Everything you need to know about cat herpes
Herpes and cats? Yep, cat herpes is a thing! Thankfully, feline herpes is much scarier than it sounds and can be easily managed once caught. Here’s everything you need to know about cat herpes
Updated on the 19/12/2019, 15:28
Cat herpes, also known as FVR/feline viral rhinopneumonitis and FHV-1/feline herpesvirus type 1, is a highly contagious disease which affects domestic and wild cats. But don’t worry, it’s only contagious to cats themselves - so you won’t be catching feline herpes anytime soon!
Your kitty should receive routine vaccinations to prevent them from catching feline herpes. However, sometimes kittens and shelter cats slip the system and catch the disease. It’s also possible for vaccinated cats to get cat herpes, though in these cases, it probably won’t be as severe.
How do cats get feline herpes?
Cat herpes is highly contagious. It’s the same issue as the human flu or cold - it’s easily passed on through any form of contact with virus particles.
If an infected cat dribbles or sneezes on an object, bedding, grooming aid or furniture, the next cat who comes into contact with the object is likely to become infected.
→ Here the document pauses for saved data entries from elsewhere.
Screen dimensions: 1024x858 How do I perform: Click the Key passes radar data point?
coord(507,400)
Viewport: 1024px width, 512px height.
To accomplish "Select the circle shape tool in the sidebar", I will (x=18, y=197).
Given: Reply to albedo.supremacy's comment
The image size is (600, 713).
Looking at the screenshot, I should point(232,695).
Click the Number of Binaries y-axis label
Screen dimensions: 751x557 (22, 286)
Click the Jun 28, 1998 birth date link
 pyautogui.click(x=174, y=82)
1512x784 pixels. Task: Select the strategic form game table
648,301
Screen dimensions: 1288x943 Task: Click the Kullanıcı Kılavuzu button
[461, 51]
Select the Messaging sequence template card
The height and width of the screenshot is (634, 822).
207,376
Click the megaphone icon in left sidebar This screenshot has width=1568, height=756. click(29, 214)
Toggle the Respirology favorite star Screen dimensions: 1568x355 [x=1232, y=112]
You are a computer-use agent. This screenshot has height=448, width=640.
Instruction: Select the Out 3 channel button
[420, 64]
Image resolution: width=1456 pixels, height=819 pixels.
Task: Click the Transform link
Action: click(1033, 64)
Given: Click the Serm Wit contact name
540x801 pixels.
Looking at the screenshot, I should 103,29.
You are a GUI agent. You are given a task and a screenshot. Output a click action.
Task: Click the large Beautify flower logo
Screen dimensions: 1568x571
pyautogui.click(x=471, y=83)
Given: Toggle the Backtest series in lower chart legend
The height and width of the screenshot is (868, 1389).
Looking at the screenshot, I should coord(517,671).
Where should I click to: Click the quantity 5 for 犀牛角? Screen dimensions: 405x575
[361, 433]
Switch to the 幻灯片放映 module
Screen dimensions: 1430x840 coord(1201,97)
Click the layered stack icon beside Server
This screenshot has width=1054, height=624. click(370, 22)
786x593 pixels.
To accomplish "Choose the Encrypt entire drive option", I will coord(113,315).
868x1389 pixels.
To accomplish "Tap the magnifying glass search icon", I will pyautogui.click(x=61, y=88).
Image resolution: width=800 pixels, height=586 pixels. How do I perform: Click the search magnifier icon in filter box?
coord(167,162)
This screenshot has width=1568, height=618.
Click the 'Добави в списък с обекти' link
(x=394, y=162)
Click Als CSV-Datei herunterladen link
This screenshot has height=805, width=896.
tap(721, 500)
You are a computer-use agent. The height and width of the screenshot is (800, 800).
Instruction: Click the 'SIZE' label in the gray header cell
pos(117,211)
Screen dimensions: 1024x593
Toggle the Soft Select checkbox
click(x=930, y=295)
It can also be passed on when a cat comes into brief contact with an infected kitty or when they share food bowls and litter trays.
Though cats of all ages could catch feline herpes, kittens, pregnant cats or those with a lowered immunity are at a much higher risk of catching the disease.
Symptoms of cat herpes
“Pink, irritated eyes, inflamed eyelids, and eye ulcers and lesions can be symptoms, as can sneezing, drooling, in addition to the standard somethings-wrong-with-kitty fare of appetite changes, clinginess, and depression,” explains Abbie Moore and David Meyer in The Total Cat Manual.
If your cat were to catch cat herpes, they may experience any of the following symptoms:
- Sudden, constant sneezing
- Runny, sore eyes
- Pink eyelids and eye discharge (conjunctivitis)
- Water nasal discharge
- Loss of appetite and weight loss
- Loud breathing
- Spasm of the eyelid or closed eyes
However, Abbie points out that “Most cats who catch feline herpes will not show any symptoms except for when they first get it and during occasional outbreaks”.
Treatment of cat herpes
Cat herpes sounds terrifying - but the good news is, it’s a condition which is fairly easy to manage. Often, owners don’t even realise their cats have herpes because the symptoms, at times, are so minimal.
However, feline herpes isn’t curable. The treatment is for the symptoms only. As soon as you notice any symptoms of cat herpes, make sure you keep your pet away from any other cats to prevent the spread of the disease.
Then, head to the vet. They’ll be able to go through treatment options. To ward off a nasty outbreak, a course of antibiotics or nasal drops may be required.
Otherwise, your vet will suggest management techniques which can help your cat to get back on track to leading a long, happy and healthy lifestyle are highly effective, such as:
Keeping things clean
During an outbreak, make sure you keep your cat's eyes and nose free of discharge by giving these areas a gentle wipe with a damp cloth.
Moisture, moisture and more moisture
It may sound strange, but bringing your cat into the bathroom whilst you’re having a hot bath or shower can help to ease congestion. The steam from the bath will soothe the nasal passage, allowing your kitty to breathe easier.
Tempting them with food
Cats sometimes go off their food during a herpes outbreak. Your task is to tempt them with anything you can think off. Try canned tuna in water, meat-based baby food or anything else cat-appropriate which they won’t be able to resist.
Keep your eye on symptoms
If you notice severe redness to the eye or if your cat won’t eat a thing, get your cat back to the vet immediately. They might need another course of topical or oral antibiotics. Overall, with care from you and your vet and some simple management techniques, cats with feline herpes can continue to live happy, healthy lives.
Preventing cat herpes
As an owner, the best way you can prevent feline herpes is by ensuring your cat gets their vaccinations and boosters on time throughout their life. On top of this, keeping their immune system in check by treating any other conditions promptly will minimise the risk of becoming infected.
If you’ve chosen to adopt a cat from a shelter or have taken in a stray, make sure you get them checked over by a vet as soon as you can and ensure they’ve been vaccinated. If they’ve been on the streets for some time, they may have cat herpes, so keep your eye out for symptoms.
Now you know everything about cat herpes, you can look out for the symptoms and keep your cat happy and healthy even if they were to catch the disease!